# [What to do]
When a line in the entries below contains "support", tally it; give the tally with nothing added.
(Beginning of Records provided)
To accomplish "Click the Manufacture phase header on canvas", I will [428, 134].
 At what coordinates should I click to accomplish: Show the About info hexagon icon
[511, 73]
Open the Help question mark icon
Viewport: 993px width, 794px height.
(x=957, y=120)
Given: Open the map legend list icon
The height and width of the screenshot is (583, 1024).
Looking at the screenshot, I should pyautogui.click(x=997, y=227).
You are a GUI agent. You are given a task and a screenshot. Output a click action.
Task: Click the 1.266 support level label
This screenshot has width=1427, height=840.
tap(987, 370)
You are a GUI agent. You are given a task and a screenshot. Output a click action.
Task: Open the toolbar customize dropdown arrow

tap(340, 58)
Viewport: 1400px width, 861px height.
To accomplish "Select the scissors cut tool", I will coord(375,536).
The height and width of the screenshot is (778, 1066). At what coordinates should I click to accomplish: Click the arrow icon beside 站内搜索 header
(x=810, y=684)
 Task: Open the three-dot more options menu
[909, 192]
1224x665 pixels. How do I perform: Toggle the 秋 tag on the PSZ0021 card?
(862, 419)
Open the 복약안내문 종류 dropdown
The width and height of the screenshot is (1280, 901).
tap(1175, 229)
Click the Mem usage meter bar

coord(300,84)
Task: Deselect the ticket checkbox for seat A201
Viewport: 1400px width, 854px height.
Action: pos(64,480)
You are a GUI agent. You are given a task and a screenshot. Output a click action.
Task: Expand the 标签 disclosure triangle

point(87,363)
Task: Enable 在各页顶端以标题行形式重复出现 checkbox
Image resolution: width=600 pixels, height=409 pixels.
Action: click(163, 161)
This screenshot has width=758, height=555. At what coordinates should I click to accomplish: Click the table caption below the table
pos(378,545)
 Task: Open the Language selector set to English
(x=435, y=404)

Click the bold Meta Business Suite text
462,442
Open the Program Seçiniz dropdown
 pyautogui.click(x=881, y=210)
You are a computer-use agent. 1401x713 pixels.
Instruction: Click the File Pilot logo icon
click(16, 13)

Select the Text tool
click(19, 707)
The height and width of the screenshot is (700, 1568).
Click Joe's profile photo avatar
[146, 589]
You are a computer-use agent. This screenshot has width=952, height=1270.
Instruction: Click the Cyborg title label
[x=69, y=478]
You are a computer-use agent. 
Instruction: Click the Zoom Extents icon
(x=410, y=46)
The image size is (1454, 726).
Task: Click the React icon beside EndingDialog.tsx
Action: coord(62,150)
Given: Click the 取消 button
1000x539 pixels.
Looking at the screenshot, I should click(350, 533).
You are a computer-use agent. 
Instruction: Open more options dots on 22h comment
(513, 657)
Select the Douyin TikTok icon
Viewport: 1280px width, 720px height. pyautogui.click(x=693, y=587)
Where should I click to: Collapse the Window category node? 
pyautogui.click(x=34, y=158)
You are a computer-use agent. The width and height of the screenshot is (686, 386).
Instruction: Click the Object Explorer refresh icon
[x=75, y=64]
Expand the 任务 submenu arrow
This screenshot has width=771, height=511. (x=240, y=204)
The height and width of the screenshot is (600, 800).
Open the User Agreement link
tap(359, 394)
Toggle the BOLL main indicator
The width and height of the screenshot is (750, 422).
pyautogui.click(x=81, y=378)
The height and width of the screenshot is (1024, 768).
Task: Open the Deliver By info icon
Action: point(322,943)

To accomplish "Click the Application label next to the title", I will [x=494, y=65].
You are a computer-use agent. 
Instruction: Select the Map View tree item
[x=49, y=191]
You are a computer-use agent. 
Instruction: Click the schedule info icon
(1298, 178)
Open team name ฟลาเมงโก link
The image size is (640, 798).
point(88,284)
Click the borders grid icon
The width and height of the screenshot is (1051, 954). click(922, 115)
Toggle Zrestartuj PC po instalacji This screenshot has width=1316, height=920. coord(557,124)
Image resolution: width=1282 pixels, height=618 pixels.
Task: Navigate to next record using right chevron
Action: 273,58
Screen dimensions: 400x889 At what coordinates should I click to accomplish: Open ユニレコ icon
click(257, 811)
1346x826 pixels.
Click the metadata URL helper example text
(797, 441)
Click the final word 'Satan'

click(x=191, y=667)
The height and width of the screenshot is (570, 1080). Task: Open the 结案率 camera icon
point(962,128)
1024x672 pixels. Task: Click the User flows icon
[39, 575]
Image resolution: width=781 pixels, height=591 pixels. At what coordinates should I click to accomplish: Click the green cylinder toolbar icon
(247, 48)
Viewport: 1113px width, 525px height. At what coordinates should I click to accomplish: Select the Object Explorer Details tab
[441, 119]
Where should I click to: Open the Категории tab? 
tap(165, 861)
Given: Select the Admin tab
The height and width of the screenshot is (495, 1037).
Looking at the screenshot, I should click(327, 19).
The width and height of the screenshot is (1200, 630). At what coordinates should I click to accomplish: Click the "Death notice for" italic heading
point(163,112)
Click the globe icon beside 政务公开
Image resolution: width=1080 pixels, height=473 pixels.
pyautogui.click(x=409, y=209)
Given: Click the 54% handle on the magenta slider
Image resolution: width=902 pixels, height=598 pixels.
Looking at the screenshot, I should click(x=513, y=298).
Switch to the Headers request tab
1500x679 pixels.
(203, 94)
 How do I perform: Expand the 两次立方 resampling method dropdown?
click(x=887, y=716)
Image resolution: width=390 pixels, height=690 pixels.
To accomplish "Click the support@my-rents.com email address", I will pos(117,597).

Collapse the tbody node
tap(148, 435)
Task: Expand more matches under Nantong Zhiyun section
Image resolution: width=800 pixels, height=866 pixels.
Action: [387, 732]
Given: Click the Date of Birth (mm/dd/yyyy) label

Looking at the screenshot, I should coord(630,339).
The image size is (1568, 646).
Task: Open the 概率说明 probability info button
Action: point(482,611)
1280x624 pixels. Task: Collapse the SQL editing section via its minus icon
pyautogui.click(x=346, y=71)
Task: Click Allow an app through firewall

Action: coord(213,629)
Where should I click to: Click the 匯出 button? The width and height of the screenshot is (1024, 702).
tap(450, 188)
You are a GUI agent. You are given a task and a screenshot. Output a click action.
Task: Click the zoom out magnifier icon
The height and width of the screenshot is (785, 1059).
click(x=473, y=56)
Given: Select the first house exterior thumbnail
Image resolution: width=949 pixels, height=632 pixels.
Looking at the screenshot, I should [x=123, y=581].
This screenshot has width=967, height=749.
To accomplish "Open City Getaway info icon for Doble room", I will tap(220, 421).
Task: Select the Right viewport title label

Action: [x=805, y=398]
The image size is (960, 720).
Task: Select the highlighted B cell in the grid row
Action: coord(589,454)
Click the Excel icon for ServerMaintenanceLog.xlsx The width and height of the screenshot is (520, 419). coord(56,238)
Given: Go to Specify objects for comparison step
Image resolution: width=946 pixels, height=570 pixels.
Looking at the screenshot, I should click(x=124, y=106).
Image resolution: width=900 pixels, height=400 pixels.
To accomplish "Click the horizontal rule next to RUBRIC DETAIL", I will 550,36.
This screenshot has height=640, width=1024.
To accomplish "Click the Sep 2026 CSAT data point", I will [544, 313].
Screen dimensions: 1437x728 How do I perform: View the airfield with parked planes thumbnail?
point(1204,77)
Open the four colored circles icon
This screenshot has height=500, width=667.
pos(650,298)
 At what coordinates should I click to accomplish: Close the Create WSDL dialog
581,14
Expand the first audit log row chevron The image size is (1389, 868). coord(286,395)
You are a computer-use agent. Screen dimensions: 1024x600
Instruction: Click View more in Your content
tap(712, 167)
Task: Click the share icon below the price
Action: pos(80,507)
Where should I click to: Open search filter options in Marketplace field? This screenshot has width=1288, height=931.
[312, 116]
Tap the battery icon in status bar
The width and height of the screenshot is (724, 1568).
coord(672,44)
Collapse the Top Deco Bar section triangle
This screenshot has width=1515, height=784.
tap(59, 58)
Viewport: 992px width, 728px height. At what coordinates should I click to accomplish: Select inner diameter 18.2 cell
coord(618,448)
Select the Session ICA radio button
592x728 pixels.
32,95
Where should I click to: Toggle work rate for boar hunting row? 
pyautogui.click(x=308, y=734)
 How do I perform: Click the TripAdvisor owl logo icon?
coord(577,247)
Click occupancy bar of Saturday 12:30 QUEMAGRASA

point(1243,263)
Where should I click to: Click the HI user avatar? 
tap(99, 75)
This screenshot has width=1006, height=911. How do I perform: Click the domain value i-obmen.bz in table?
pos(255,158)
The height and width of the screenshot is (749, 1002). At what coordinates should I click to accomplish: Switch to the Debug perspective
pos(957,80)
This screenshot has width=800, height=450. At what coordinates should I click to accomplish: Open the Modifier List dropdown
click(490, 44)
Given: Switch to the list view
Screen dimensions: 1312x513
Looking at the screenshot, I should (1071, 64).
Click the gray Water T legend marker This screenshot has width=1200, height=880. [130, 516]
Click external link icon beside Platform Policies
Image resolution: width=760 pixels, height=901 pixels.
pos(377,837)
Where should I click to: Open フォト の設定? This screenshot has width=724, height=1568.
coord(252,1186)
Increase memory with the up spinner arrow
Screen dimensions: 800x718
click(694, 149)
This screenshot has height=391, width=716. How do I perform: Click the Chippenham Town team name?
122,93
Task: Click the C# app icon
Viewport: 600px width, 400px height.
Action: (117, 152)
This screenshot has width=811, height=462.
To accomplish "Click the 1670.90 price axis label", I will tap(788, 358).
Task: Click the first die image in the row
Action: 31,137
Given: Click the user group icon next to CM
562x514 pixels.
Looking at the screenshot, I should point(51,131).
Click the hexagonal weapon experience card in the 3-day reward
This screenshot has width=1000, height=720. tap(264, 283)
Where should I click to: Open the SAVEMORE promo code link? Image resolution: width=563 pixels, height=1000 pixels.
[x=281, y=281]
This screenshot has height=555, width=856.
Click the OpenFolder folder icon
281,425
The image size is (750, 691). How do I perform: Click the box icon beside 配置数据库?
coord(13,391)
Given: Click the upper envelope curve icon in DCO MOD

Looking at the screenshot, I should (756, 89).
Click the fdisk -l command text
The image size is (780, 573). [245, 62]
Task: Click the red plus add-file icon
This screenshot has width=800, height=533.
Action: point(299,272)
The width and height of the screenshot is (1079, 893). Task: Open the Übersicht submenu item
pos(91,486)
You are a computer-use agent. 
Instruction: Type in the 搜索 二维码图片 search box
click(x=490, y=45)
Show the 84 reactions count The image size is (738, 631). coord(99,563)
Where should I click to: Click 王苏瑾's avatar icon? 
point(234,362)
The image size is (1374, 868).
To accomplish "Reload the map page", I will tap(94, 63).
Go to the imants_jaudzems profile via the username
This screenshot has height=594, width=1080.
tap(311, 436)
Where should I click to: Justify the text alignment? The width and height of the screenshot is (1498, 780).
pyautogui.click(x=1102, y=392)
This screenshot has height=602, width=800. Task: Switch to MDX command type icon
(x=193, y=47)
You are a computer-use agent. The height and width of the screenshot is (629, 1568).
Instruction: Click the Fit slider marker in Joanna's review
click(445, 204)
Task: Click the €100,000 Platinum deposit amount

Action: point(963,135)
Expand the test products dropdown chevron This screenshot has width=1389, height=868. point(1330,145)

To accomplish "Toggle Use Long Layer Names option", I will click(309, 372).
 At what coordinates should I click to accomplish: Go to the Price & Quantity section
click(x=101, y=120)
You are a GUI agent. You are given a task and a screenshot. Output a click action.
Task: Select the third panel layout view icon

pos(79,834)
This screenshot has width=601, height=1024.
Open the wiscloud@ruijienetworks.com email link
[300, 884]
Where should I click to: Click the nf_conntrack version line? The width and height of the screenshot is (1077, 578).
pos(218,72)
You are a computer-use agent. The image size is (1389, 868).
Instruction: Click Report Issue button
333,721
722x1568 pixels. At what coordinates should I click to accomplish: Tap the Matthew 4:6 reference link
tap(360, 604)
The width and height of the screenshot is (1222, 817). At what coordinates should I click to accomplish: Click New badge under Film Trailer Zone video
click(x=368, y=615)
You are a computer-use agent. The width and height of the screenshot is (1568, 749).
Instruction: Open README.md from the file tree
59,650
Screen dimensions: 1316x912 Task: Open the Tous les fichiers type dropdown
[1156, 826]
(End of Records provided)
# [Answer to the problem]
2